Everyone in my family was a janitor, so it only made sense that I become one too. My dad was the head janitor in the school district, my mom cleaned the freshman wing at the high school, and my older brother ran things at St. Mary’s hospital in town.
Two days after I graduated high school, my brother set me up with a three to eleven at the hospital. Each night I toiled through my eight-hour shift alone, cleaning various bodily fluids off the walls, the floor, sometimes even the ceiling. Since my brother worked on the other side of the building, I rarely got to see him. Most of the time, I worked the entire week without saying a word to another person.

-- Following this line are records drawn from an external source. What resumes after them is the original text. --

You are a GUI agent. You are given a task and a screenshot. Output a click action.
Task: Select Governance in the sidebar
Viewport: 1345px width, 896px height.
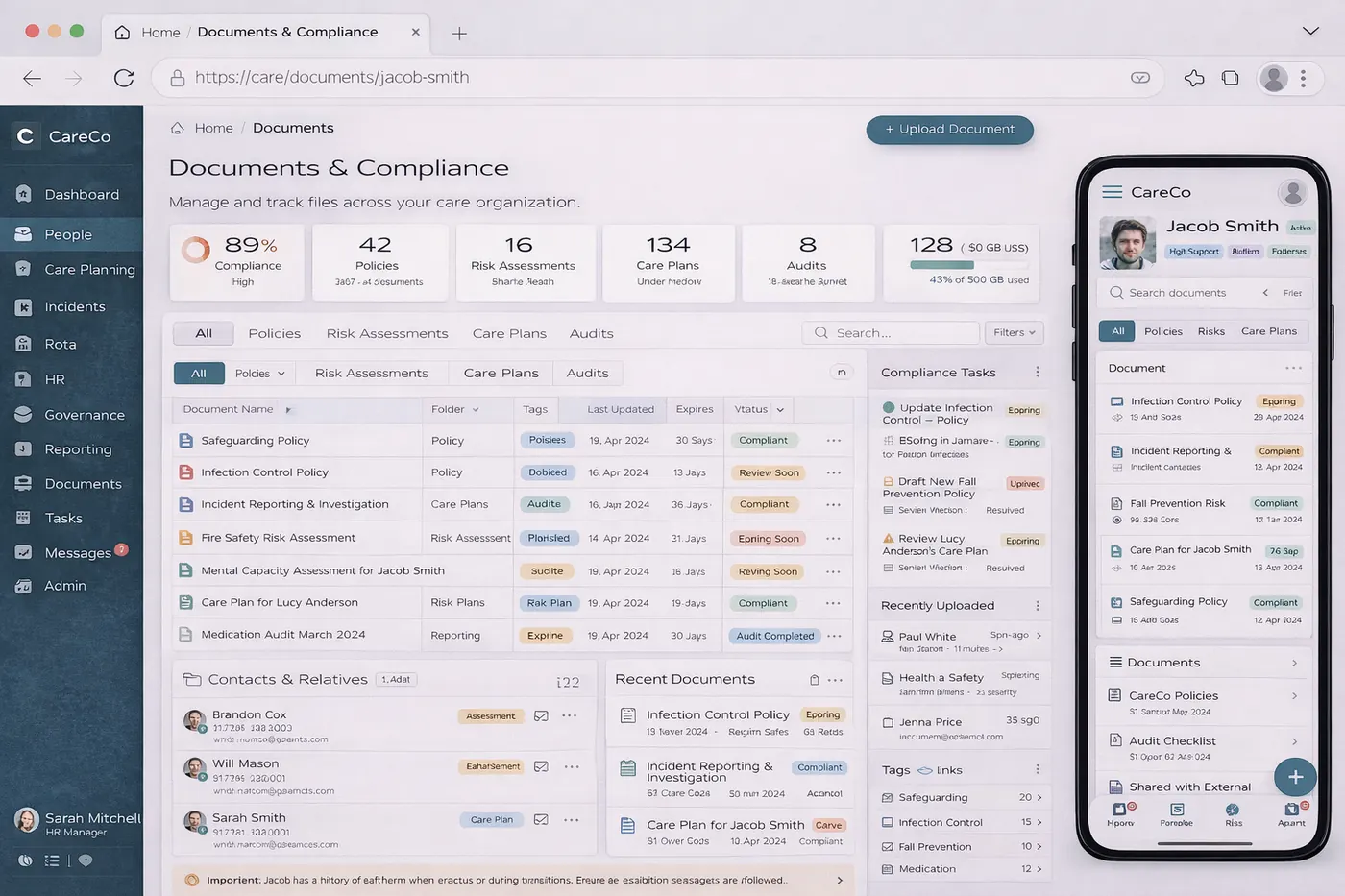click(x=86, y=414)
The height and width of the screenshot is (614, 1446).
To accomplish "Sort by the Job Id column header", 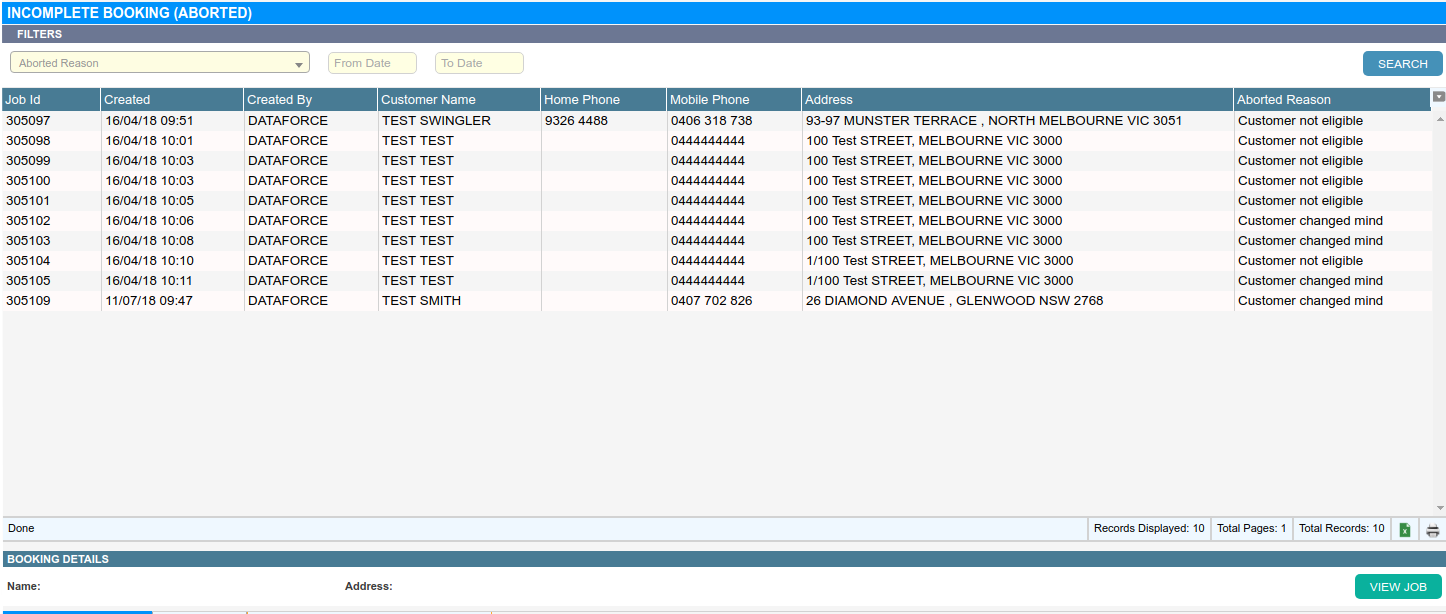I will (50, 100).
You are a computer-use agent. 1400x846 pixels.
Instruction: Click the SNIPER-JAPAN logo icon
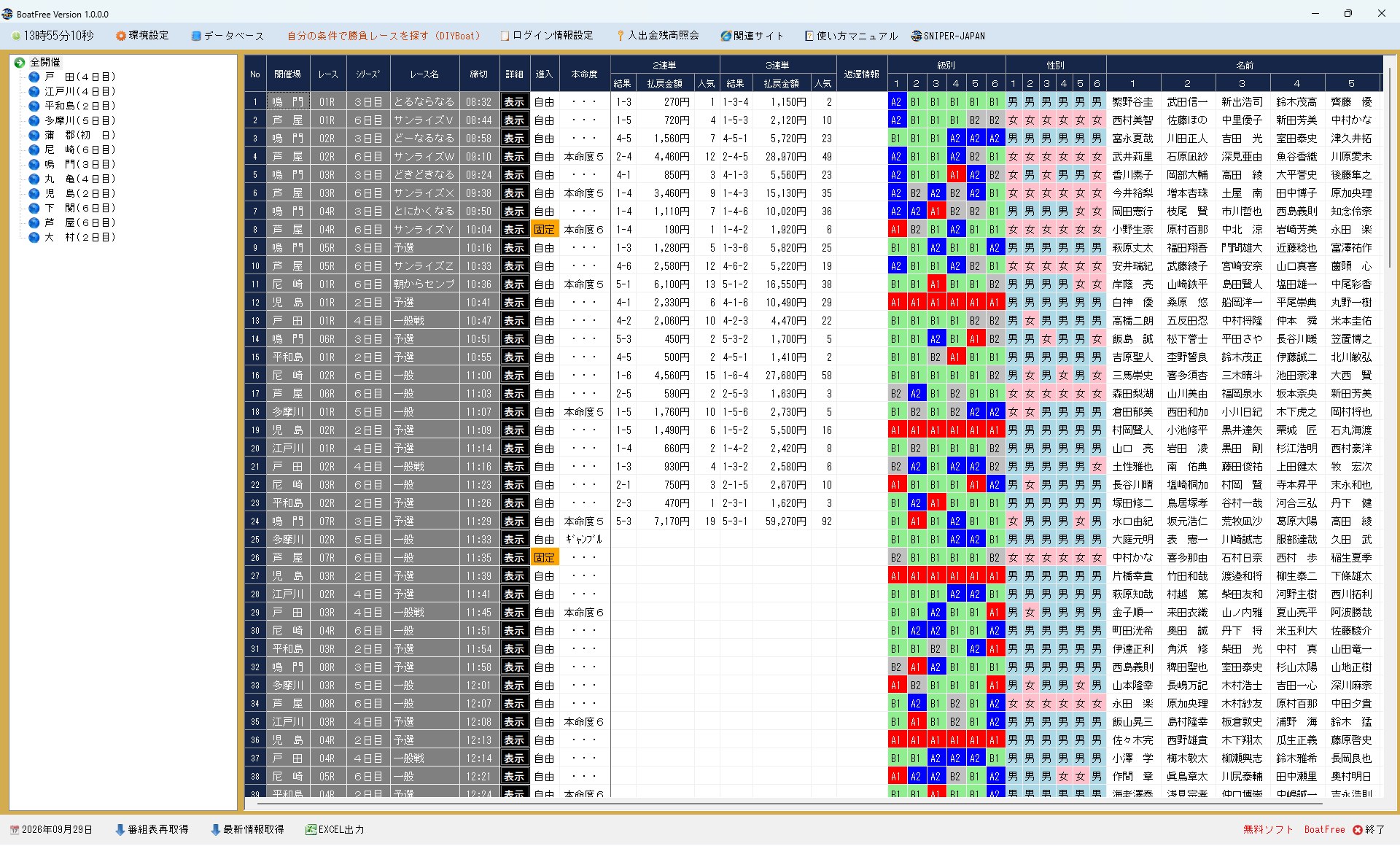point(917,36)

Near the beginning of my third month of work, I fell in love with one of the nurses. Her name was Sandy. Pale, thin, and delicately pretty, Sandy looked like a glass figurine brought to life. For hours each night she floated from room to room in perfect silence, a small, sad smile on her face. Everything about Sandy was quiet. Her spotless white shoes were the only shoes that didn’t squeak on the waxed floors.
None of the other nurses ever said a word to Sandy. In fact, no one in the entire hospital seemed to notice Sandy at all. But I did. While I mopped the floor each night at the end of my shift, I made up stories for why Sandy always smiled in that sad way.
A few weeks later I finally worked up the nerve to talk to her. It was a cold Wednesday in October, and I was mopping the hallway near radiology. Sandy was leaning against the wall outside the MRI suite.
“Hi Sandy,” I said, trying to mask the anxious warble in my voice. “Are you waiting for one of your patients?”
She stared at me for a long time. She didn’t say a word.
I looked down at the floor and kept mopping. My face flushed hot with embarrassment.
“I’m sorry if I said anything wrong,” I said. Then I turned around and mopped my way back to my cart, cursing my big mouth the whole way.
“Were you really talking to me?” Sandy said. Her voice was thin and distant and icy, and it was the first time I’d ever heard her make a sound.
I looked back at her and nodded.
“Oh,” she said, her quiet voice rising in surprise. “Why don’t you ignore me like all the others?”
“I don’t know,” I lied. Feeling my face flush hot again, I looked down at my boots. “Actually that’s not true. It’s because of how kind you are. The way you care so much about your patients.”
“Thank you for saying that,” she said. “What’s your name?”
I cleared my throat and looked up at her.
“Paul.”
“Thank you, Paul,” she said, smiling in that sad way of hers. Then she glided across the hallway and shook my hand. Her skin felt as cold as a glass of icewater. “May I ask you something?”
“Sure. Anything.”
“Do you have any children?”
“No. I haven’t learned how to take care of myself yet, let alone a kid,” I said. “But I definitely want to have some later on, once I find the right person. What about you? Do you have any kids?”
“I love children,” she said, a warm smile slicing across her thin face. “Ever since I was five years old, all I wanted to be was a mother.”
“I’m sure you’ll be a great mother,” I said. “You’re so kind.”
She shook her head and stared at the floor.
“That’s what everyone used to say,” she said. “And then they said congratulations. And then they said that miscarriages can happen to anyone. After that, they said I should see someone. And now they don’t say anything.”
I swallowed hard. My eyes burned. I didn’t know what to say.
She grasped my hand. The touch of her frigid skin sent a forest of prickling gooseflesh running up my arm.
“Will you please help me, Paul?”
Rendered stupid and powerless by the sound of my name coming out of her mouth yet again, I nodded in agreement.
#
Sandy led me up to the roof and told me to close my eyes. I had never even kissed a woman before, so I didn’t know what was happening until she climbed on top of me. Everything about her was cold: her lips, her arms, her hands, her body. Her cold seeped into my skin and chilled the blood inside my veins. She didn’t make a sound the entire time. Once it was over, we lay together and let the icy October air wash over us. Then she told me what it felt like to be dead.
“It’s like when your toes go numb in the cold,” she said, interlacing her fingers with mine. “You can’t feel them anymore, but you know they’re still there. That’s how it is for me. But this,” she said. She picked up my hand and rested it on her chilly abdomen, the place where a baby would grow if she were still alive. “This will change things.”
I turned my head and looked at her. She stared up at the white moon and smiled in a way I’d never seen her smile before. For a moment I thought about reminding her that she could never carry a baby inside her again, but I kept quiet. My fingers ached in the cold. My ears went numb. It was the happiest night of my life.